Brian is horrified by the news and is ready to call the police to report his wife, but she says that if he does so he’ll lose his job, his house and his reputation and he’ll have to work menial jobs to support himself and Cody as a single father, while if he keeps quiet and stays with her no one will know and they’ll be able to go on with their successful lifestyle. Brian wavers a moment, in a scene that’s the only major acting challenge for Antonio Cupo in this film (otherwise he’s just been called on to walk around in various stages of scanty dress and flash an enviably large basket at the straight female and Gay male viewers), but he ultimately yields to his wife and they form an uneasy peace for six months, sort of like the Macbeths, until a deus ex machina arrives in the form of a flash drive containing a video from Amber, who has sent two copies — one to the Simons and one to the police — explaining the whole thing. The last scene shows Brian and Elise alone in their living room as we hear sirens from the cars of the police who are about to arrest them both. Devious Nanny is an O.K. Lifetime movie — Olesya Rulin doesn’t play perky-psycho anywhere nearly as well as Sydney Sweeney did in The Wrong Daughter (which they re-ran right after this), though perhaps that’s explicable because she’s supposed to be a decent, if rather twitchy, girl at the end, and the acting generally is a bit better than the Lifetime norm.
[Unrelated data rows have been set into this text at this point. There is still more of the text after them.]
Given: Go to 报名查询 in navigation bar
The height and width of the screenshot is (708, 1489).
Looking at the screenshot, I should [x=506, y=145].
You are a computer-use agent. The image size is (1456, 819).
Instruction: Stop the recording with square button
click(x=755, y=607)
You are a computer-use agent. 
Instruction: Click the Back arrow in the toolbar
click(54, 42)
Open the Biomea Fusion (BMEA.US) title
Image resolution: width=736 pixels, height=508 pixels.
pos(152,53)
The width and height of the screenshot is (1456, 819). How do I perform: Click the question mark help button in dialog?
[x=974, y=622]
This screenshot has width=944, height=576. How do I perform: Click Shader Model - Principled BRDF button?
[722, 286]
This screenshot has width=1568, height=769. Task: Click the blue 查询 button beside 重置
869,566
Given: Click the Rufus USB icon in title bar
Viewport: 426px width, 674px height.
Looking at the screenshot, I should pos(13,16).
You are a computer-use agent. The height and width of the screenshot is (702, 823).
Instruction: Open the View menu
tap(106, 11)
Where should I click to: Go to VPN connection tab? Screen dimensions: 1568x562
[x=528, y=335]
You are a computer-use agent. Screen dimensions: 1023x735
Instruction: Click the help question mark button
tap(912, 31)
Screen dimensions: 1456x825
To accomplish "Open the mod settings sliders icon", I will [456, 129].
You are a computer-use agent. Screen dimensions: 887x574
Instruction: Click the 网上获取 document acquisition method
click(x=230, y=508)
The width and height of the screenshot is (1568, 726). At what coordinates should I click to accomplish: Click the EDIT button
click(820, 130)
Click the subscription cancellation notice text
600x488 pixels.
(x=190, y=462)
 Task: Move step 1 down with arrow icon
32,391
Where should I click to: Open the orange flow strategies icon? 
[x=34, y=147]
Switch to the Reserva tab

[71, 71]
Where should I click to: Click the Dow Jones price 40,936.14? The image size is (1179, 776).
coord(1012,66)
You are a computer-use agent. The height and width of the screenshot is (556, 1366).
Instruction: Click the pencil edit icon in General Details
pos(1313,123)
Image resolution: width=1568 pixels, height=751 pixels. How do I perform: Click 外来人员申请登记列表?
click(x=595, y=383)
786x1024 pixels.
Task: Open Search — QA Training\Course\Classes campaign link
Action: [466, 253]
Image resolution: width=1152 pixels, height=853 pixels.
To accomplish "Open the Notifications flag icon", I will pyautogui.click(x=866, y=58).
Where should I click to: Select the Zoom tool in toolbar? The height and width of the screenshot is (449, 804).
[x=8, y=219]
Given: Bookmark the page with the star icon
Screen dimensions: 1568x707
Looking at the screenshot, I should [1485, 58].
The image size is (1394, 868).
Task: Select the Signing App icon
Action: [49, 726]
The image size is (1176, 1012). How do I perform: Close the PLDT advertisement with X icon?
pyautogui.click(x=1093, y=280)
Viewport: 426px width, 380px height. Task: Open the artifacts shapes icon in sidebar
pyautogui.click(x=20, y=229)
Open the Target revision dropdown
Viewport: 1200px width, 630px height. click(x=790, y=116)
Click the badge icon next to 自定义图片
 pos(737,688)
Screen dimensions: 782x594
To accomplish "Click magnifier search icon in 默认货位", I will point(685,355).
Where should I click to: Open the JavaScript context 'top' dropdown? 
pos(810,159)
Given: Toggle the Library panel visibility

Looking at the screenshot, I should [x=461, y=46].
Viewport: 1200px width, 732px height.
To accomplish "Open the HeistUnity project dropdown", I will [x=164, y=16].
But it’s still a melodramatic and overwrought melodrama, co-directed by Devon Downs and Kenny Gage in all-out neo-Gothic style and with a script by Adam Rockoff (“Rockoff” is almost as embarrassing a name for a Lifetime writer as “Kymlicka”!) that pushes the melodrama and sets us up for a “surprise” ending that’s really not that much of a surprise — maybe if they’d gone for the Lifetime set of clichés in which the husband and the nanny are having an affair and conspiring to frame the wife to get her money, it might have worked better.